■ WHAT YOU WILL DO: List every line below that contains the word "This".

Lines taken from a collection
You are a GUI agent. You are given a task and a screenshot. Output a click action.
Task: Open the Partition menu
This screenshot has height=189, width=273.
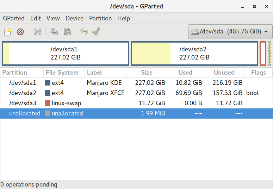100,18
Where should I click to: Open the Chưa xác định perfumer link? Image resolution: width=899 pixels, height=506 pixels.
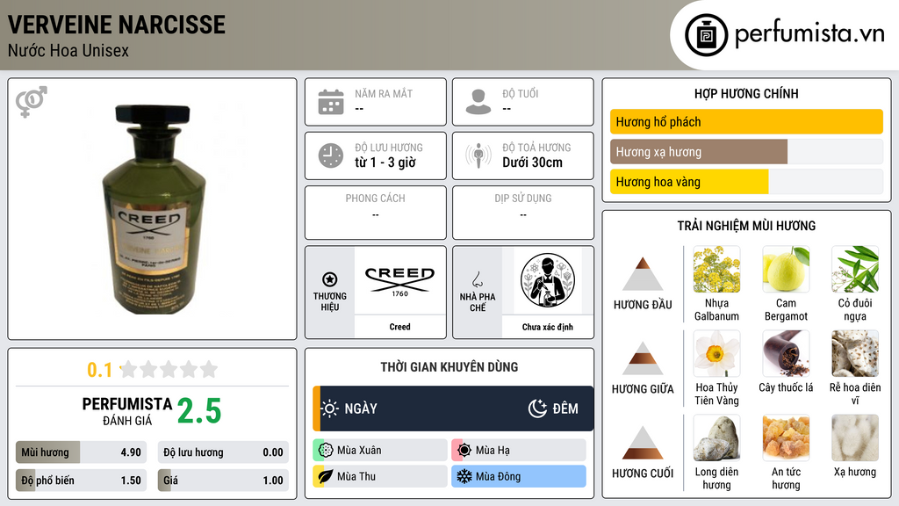(548, 327)
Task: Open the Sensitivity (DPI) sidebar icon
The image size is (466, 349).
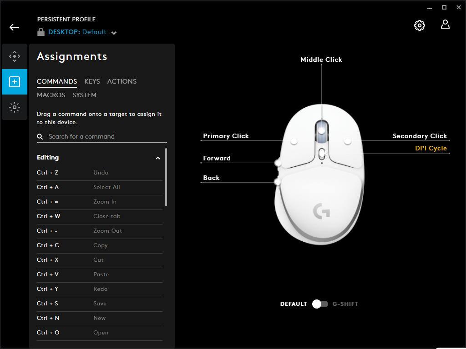Action: (15, 56)
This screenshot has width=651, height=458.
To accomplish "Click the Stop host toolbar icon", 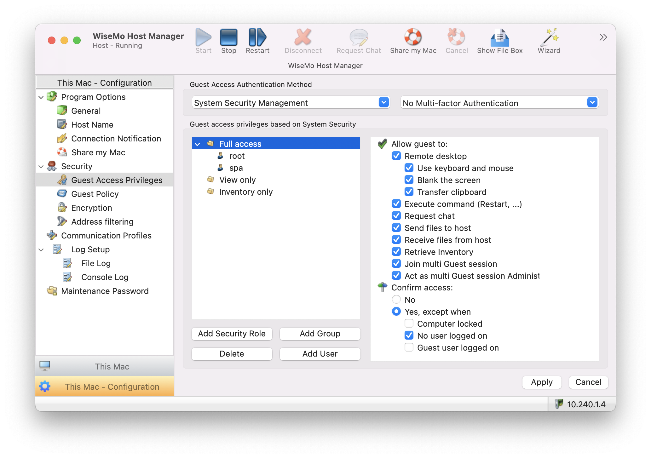I will click(228, 38).
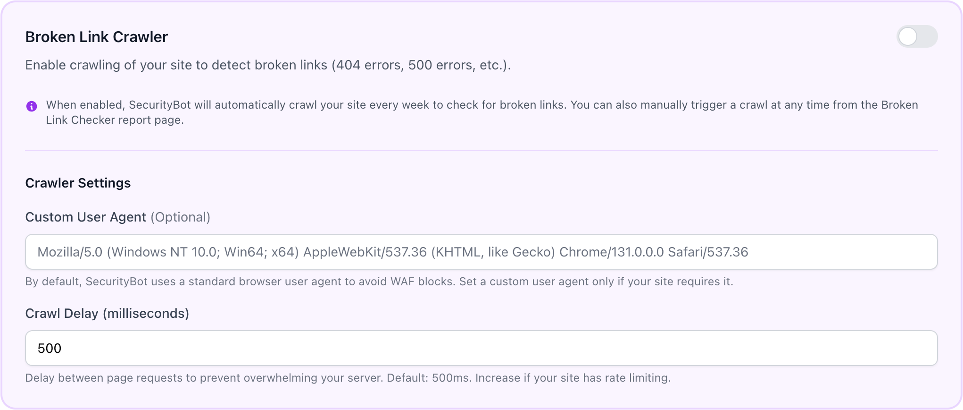Screen dimensions: 963x410
Task: Click the Crawler Settings section heading
Action: 78,183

■ RESULT:
This screenshot has height=189, width=273.
This screenshot has width=651, height=458.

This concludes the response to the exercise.